BEIJING (Reuters) - China aims to cut the proportion of cash that commercial banks must keep with the People’s Bank of China, the banking regulator said on Friday, signalling further monetary loosening although the IMF and World Bank say the economy is doing fine.
The China Banking Regulator Commission (CBRC) did not say when reductions in banks’ reserve requirement ratios would be made, but it is the third time in as many months that Beijing has signalled a cut in RRRs, which would free up more cash for lending needed to shore up growth.
The CBRC did, however, qualify its comments, saying RRR reductions would be available to those banks whose lending to small firms and the farm sector warranted the reward. It did not elaborate.
The central bank also signalled on Friday that it would keep credit supply ample by letting China’s main money market rate fall again this week.
Aside from prospects for reductions in banks’ RRR, two bankers told Reuters on Friday that the central bank has also lent $16 billion to commercial banks so that they can issue the money to farming projects.
Both the IMF and World Bank gave China a thumbs-up in separate reports this week that said the world’s second-biggest economy should hit the government’s target of around 7.5 percent growth this year, and encouraged the more urgent pursuit of reforms.
Some economists say the IMF and the World Bank may have been unduly confident about China’s near-term growth prospects.
“If the government wants to achieve its 7.5 percent growth target, I don’t really agree with the IMF that it can just not do anything,” said Julian Evans-Pritchard at Capital Economics in Singapore. “I think the downward pressure on the economy, especially from the property sector, is still quite significant.”
Buffeted by unsteady global demand and slowing domestic investment, growth in China’s stuttering economy cooled to an 18-month low of 7.4 percent between January and March.
A cool-down in a buoyant property market, which contributes more than 15 percent of China’s economic expansion, has fuelled fears that the Chinese economy will face even stronger headwinds in coming months. That has fed investor speculation that China will take firmer action to boost activity, including lowering the RRR for all banks.
The economy faces relatively big downward pressures even as the growth rate, employment and inflation stayed within reasonable ranges, state radio quoted Premier Li Keqiang as saying.
Banks’s RRRs are neither uniform or transparent in China, and members of the ruling Communist Party’s politburo have the final say on monetary policy, rather than the central bank or banking regulator.
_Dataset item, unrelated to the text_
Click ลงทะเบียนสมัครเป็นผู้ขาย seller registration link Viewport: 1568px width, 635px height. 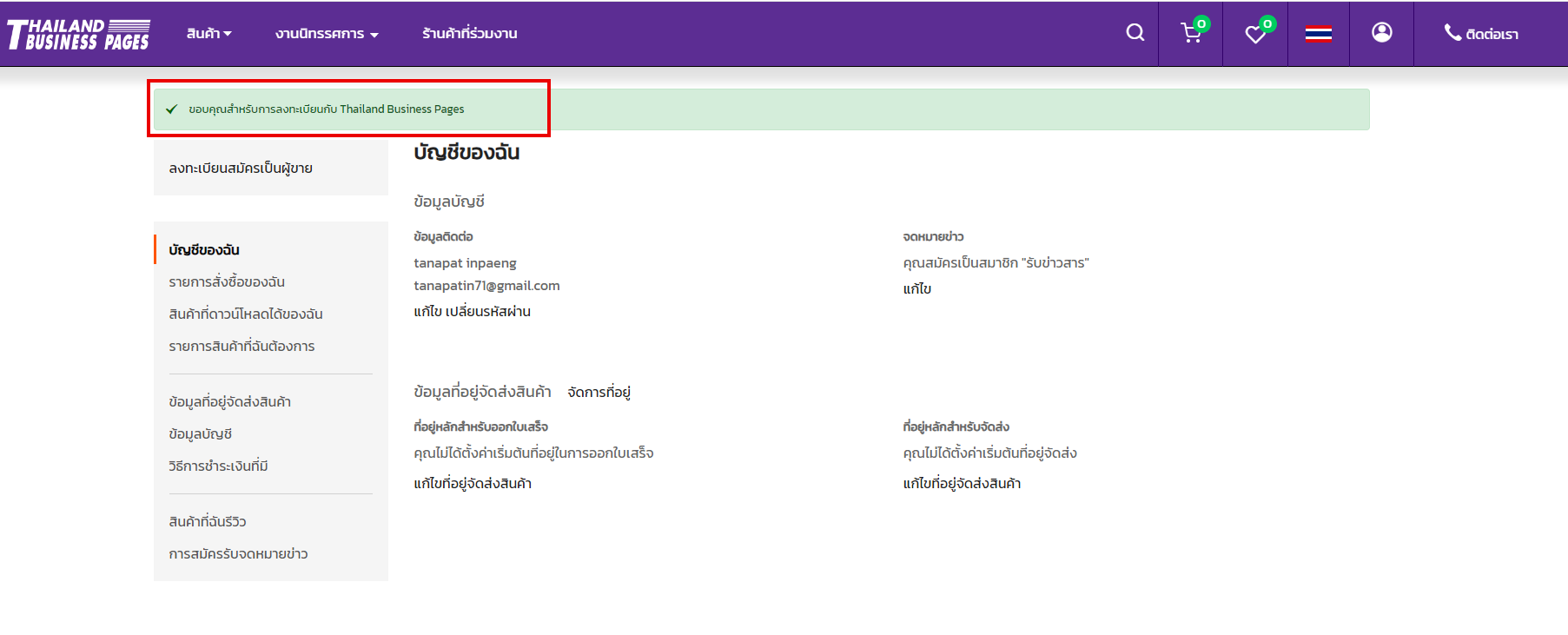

In April, a week after an announcement by Li, the PBOC reduced the RRR by between 50 and 200 basis points for some banks.
It did not name the banks or detail what their RRRs were after the cut, but the central bank said only some rural banks benefited. Smaller banks tend to have lower RRRs than major banks.
The authorities flagged another cut a week ago, but it is unclear whether that has taken place, though the latest comments from the banking regulator have hardened expectations.
The last time China reduced the RRR for all banks was in May 2012, when a cut of 50 basis points lowered the ratio to a maximum 20 percent for the country’s biggest banks.
Authorities have chosen a more nuanced approach this year, opting to selectively relax policy in areas that it believes require assistance, rather than let money seep into speculative or wasteful activities.
The CBRC also said on Friday that it will tighten supervision of the shadow banking sector to crack down on risky lending that occurs outside bank balance sheets.
The World Bank urged China to speed up fiscal and financial sector reforms to deal with the root cause of its debt problems.
President Xi Jinping said on Friday careful planning of fiscal reforms was needed, the official Xinhua news agency said.